Task objective: Whenever a line in the data holds the string "agent", copy that line.

The data:
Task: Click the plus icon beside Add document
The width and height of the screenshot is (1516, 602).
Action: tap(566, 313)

...

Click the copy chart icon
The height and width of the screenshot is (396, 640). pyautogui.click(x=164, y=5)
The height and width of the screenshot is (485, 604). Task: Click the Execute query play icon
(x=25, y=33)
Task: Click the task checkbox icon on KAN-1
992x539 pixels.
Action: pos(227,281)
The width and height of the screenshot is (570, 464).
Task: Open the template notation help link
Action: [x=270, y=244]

* * *

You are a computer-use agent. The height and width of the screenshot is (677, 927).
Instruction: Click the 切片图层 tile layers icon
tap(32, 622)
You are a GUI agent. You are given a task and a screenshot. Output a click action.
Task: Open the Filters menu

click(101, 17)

Answer:
You are a computer-use agent. The height and width of the screenshot is (677, 927).
You are a GUI agent. You are given a task and a screenshot. Output a click action.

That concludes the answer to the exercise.